Abstract

We conjecture that index formulas for K-theory classes on the moduli of holomorphic G-bundles over a compact Riemann surface ∑ are controlled, in a precise way, by Frobenius algebra deformations of the Verlinde algebra of G. The Frobenius algebras in question are twisted K-theories of G, equivariant under the conjugation action, and the controlling device is the equivariant Gysin map along the ‘product of commutators’ from G2g to G. The conjecture is compatible with naïve virtual localization of holomorphic bundles, from G to its maximal torus; this follows by localization in twisted K-theory.

Introduction

Let G be a compact Lie group and let M be the moduli space of flat G-bundles on a closed Riemann surface ∑ of genus g. By well-known results of Narasimhan, Seshadri and Ramanathan [NS], [R], this is also the moduli space of stable holomorphic principal bundles over ∑ for the complexified group G; as a complex variety, it carries a fundamental class in complex K-homology.
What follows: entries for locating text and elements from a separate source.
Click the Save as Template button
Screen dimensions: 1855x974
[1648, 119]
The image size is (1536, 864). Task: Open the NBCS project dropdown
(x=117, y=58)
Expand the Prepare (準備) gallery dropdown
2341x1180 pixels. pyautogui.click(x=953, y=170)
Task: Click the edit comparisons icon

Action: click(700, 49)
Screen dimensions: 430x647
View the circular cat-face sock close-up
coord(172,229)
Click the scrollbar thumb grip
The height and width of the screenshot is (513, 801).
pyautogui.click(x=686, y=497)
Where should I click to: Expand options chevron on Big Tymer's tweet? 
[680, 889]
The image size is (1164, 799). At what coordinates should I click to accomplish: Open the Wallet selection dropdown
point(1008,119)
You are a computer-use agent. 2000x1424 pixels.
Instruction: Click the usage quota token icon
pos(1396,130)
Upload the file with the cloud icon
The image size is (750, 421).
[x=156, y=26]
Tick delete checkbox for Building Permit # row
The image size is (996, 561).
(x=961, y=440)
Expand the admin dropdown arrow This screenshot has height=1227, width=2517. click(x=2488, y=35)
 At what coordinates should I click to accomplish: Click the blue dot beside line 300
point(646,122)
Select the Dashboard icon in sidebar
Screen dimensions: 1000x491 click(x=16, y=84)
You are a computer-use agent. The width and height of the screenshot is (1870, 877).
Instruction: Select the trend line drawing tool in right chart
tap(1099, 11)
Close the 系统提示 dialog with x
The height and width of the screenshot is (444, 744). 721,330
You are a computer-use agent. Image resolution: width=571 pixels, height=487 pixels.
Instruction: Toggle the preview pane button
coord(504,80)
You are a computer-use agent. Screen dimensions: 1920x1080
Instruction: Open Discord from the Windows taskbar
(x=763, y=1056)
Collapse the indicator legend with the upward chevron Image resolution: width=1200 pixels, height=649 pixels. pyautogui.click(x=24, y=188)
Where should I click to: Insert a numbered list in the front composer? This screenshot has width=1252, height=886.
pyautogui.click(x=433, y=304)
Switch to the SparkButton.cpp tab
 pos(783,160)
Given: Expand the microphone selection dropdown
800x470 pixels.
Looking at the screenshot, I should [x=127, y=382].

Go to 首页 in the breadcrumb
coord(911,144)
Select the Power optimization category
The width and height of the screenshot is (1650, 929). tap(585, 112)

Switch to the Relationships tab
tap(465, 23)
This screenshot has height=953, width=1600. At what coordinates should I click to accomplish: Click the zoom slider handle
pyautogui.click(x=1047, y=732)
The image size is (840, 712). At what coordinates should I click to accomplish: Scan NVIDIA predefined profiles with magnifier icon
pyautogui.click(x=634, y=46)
This paper is concerned with index formulas for vector bundles over M. The analogous problem in cohomology – integration formulas over M for top degree polynomials in the tautological generators – has been extensively studied [N], [K], [D], [Th], [W], and, for the smooth versions of M, the moduli of vector bundles of fixed degree co-prime to the rank, it was completely solved in [JK]. In that situation, the tautological classes generate the rational cohomology ring H*(M; ℚ).